EXERCISE REQUIREMENTS ▸ Reproduce the entries exactly. Omit none of them.

MATERIAL SHOWN ▸
========================================================================

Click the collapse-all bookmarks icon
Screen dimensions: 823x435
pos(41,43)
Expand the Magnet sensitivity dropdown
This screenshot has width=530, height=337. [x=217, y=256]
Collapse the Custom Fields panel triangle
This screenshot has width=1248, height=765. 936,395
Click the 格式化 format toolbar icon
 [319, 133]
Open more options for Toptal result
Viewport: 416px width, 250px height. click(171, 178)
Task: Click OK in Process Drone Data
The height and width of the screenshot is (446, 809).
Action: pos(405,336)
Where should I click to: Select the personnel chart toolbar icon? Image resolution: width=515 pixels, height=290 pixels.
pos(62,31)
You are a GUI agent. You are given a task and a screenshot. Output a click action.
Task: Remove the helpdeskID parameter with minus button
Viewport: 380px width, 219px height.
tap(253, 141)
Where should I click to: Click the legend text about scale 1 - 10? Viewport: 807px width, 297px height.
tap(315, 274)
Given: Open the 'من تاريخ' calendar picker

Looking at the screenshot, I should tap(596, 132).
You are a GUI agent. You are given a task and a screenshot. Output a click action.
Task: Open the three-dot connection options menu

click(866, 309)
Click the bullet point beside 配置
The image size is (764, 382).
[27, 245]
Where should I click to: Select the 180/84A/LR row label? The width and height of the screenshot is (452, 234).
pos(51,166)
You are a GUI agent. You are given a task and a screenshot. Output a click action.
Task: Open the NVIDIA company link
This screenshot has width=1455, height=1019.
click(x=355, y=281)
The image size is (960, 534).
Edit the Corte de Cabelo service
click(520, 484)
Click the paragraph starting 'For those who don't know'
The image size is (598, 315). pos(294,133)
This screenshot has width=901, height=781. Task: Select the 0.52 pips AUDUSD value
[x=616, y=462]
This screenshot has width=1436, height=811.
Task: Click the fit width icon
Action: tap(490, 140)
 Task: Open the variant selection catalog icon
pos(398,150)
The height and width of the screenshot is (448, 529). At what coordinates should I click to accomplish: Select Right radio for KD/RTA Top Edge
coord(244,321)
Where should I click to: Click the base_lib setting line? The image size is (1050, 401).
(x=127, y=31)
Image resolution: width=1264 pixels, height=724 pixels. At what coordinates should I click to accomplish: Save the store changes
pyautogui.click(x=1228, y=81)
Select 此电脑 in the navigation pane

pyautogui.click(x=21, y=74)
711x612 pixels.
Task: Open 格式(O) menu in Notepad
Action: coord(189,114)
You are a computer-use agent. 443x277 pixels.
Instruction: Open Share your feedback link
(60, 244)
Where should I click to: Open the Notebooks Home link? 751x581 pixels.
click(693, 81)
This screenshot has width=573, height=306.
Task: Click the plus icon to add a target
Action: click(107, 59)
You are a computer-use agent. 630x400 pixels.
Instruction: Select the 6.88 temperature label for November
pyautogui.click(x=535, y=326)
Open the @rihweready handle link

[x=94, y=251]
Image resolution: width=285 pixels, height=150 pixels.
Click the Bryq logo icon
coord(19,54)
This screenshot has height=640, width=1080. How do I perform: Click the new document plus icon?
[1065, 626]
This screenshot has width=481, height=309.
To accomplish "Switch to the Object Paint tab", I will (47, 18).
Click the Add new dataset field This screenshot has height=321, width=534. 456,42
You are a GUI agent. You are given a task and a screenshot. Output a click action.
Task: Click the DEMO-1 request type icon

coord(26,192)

========================================================================

WRITTEN ANSWER ▸
Click the collapse-all bookmarks icon
Screen dimensions: 823x435
pos(41,43)
Expand the Magnet sensitivity dropdown
This screenshot has width=530, height=337. [x=217, y=256]
Collapse the Custom Fields panel triangle
This screenshot has width=1248, height=765. 936,395
Click the 格式化 format toolbar icon
 [319, 133]
Open more options for Toptal result
Viewport: 416px width, 250px height. click(171, 178)
Task: Click OK in Process Drone Data
The height and width of the screenshot is (446, 809).
Action: pos(405,336)
Where should I click to: Select the personnel chart toolbar icon? Image resolution: width=515 pixels, height=290 pixels.
pos(62,31)
You are a GUI agent. You are given a task and a screenshot. Output a click action.
Task: Remove the helpdeskID parameter with minus button
Viewport: 380px width, 219px height.
tap(253, 141)
Where should I click to: Click the legend text about scale 1 - 10? Viewport: 807px width, 297px height.
tap(315, 274)
Given: Open the 'من تاريخ' calendar picker

Looking at the screenshot, I should tap(596, 132).
You are a GUI agent. You are given a task and a screenshot. Output a click action.
Task: Open the three-dot connection options menu

click(866, 309)
Click the bullet point beside 配置
The image size is (764, 382).
[27, 245]
Where should I click to: Select the 180/84A/LR row label? The width and height of the screenshot is (452, 234).
pos(51,166)
You are a GUI agent. You are given a task and a screenshot. Output a click action.
Task: Open the NVIDIA company link
This screenshot has width=1455, height=1019.
click(x=355, y=281)
The image size is (960, 534).
Edit the Corte de Cabelo service
click(520, 484)
Click the paragraph starting 'For those who don't know'
The image size is (598, 315). pos(294,133)
This screenshot has width=901, height=781. Task: Select the 0.52 pips AUDUSD value
[x=616, y=462]
This screenshot has width=1436, height=811.
Task: Click the fit width icon
Action: tap(490, 140)
 Task: Open the variant selection catalog icon
pos(398,150)
The height and width of the screenshot is (448, 529). At what coordinates should I click to accomplish: Select Right radio for KD/RTA Top Edge
coord(244,321)
Where should I click to: Click the base_lib setting line? The image size is (1050, 401).
(x=127, y=31)
Image resolution: width=1264 pixels, height=724 pixels. At what coordinates should I click to accomplish: Save the store changes
pyautogui.click(x=1228, y=81)
Select 此电脑 in the navigation pane

pyautogui.click(x=21, y=74)
711x612 pixels.
Task: Open 格式(O) menu in Notepad
Action: coord(189,114)
You are a computer-use agent. 443x277 pixels.
Instruction: Open Share your feedback link
(60, 244)
Where should I click to: Open the Notebooks Home link? 751x581 pixels.
click(693, 81)
This screenshot has width=573, height=306.
Task: Click the plus icon to add a target
Action: click(107, 59)
You are a computer-use agent. 630x400 pixels.
Instruction: Select the 6.88 temperature label for November
pyautogui.click(x=535, y=326)
Open the @rihweready handle link

[x=94, y=251]
Image resolution: width=285 pixels, height=150 pixels.
Click the Bryq logo icon
coord(19,54)
This screenshot has height=640, width=1080. How do I perform: Click the new document plus icon?
[1065, 626]
This screenshot has width=481, height=309.
To accomplish "Switch to the Object Paint tab", I will (47, 18).
Click the Add new dataset field This screenshot has height=321, width=534. 456,42
You are a GUI agent. You are given a task and a screenshot. Output a click action.
Task: Click the DEMO-1 request type icon

coord(26,192)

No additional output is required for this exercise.